--- start ---
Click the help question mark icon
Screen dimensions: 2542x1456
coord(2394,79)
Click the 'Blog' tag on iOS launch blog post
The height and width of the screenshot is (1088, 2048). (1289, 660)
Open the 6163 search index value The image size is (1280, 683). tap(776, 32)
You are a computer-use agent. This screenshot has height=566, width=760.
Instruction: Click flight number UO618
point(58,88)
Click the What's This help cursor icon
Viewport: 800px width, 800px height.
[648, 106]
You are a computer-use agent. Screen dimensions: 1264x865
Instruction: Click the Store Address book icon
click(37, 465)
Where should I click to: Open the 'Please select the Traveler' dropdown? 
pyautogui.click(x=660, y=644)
--- end ---
_EXERCISE PROMPT:_ Please quote these lines word for word, with nothing changed.

_ANSWER TO THE TASK:_
Click the help question mark icon
Screen dimensions: 2542x1456
coord(2394,79)
Click the 'Blog' tag on iOS launch blog post
The height and width of the screenshot is (1088, 2048). (1289, 660)
Open the 6163 search index value The image size is (1280, 683). tap(776, 32)
You are a computer-use agent. This screenshot has height=566, width=760.
Instruction: Click flight number UO618
point(58,88)
Click the What's This help cursor icon
Viewport: 800px width, 800px height.
[648, 106]
You are a computer-use agent. Screen dimensions: 1264x865
Instruction: Click the Store Address book icon
click(37, 465)
Where should I click to: Open the 'Please select the Traveler' dropdown? 
pyautogui.click(x=660, y=644)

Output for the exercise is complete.